Marco Antonio Mejía

Personal information
- Full name: Marco Antonio Mejía Caballero
- Date of birth: 26 March 1975 (age 50)
- Place of birth: San Pedro Sula, Honduras
- Position(s): Defender, midfielder

Team information
- Current team: Juticalpa

Senior career*
- Years: Team / Apps / (Gls)
- 1995–2001: Platense
- 2002–2003: Real España
- 2003–2004: Atlético Olanchano
- 2004–2005: Vida
- 2005–2006: Municipal Valencia
- 2006–2007: Hispano
- 2008: Atlético Olanchano / 7 / (0)
- 2008–2012: Deportes Savio
- 2013–: Juticalpa

International career
- 2000–2001: Honduras / 6 / (0)

= Marco Mejía =

Honduran footballer (born 1975)

Marco Antonio Mejía Caballero (born 26 March 1975) is a Honduran footballer who currently plays for Juticalpa in the Honduran Second Division.

==Club career==
Maco played for several clubs in the Honduran National League over a career spanning 17-years, his last Liga Nacional club being Deportes Savio. At 37 years of age, Mejía joined Juticalpa for the 2013 Clausura.

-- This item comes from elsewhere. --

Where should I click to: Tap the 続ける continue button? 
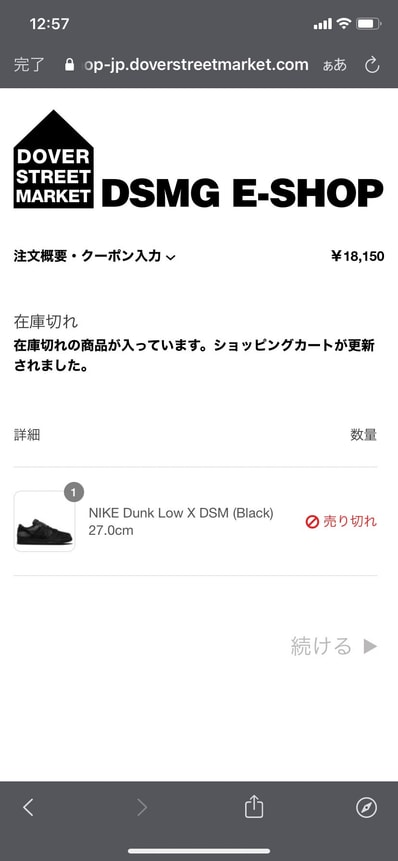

| Team | Season | Games | Start | Sub | Goal | YC | RC |
|---|---|---|---|---|---|---|---|
| Atlético Olanchano | 2007-08 C | 7 | 2 | 5 | 0 | 1 | 1 |
| Deportes Savio | 2008-09 A | 16 | 16 | 0 | 0 | 3 | 0 |
| Deportes Savio | 2008-09 C | 14 | 14 | 0 | 0 | 3 | 1 |
| Deportes Savio | 2009-10 A | 16 | 14 | 2 | 0 | 2 | 0 |

==International career==
Mejía made his debut for Honduras in a May 2000 friendly match against Canada and has earned a total of 6 caps, scoring no goals. He has represented his country in 2 FIFA World Cup qualification matches and played at the 2001 UNCAF Nations Cups

His final international was a May 2001 UNCAF Nations Cup match against El Salvador.